THE names of three brave soldiers are to finally be added to a war memorial decades after they were killed in action.
The memorial outside Holy Trinity Church, in West Street, Fareham, which was built in 1921, has been updated several times over the years but the three have been missed off.
Now, after months of research, the names Stephen Ware, George Edward Salisbury and Norman Edward Wareham will be added before Remembrance Sunday in November.
Ray Edmunds, from Fareham, is the nephew of Norman Wareham, who was in the 44th Royal Tank Regiment Royal Armoured Corps.
Mr Wareham, from Fareham, was killed in 1942 aged 29 in Libya. His family had wanted to see his name added to the memorial for many years, however they were unsure how to go about it.
It was only after contacting the council that they discovered council officers were collating details and undertaking research for an exhibition at Holy Trinity Church to commemorate the centenary of the start of the First World War.
Mr Edmunds said: ‘His name never went on there for some unknown reason.
‘We are very pleased that our uncle will now be remembered for all the time that the memorial is there.
‘His life was taken from him for our good and the good of future generations.’

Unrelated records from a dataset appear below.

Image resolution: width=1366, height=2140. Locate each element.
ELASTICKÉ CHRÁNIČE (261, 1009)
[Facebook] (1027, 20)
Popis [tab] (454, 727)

One of the other names came about after a distant relative, who lives abroad and was visiting for the D-Day commemorations, visited the war memorial and messaged the council to say his relative’s name was missing.
The other was traced through council research.
George Salisbury, from Portchester, was a sergeant in the Royal Air Force Volunteer Reserve 203 Squadron and died aged 20 in 1941 in Egypt.
Stephen Ware, from Southwick, was a private in the Hampshire Regiment 12th Battalion. He died aged 34 in the Balkans.
After receiving the names, council officers set about verifying the information and informing the Commonwealth War Graves Commission before they received permission to add the names.
The names will be added to the memorial on Tuesday.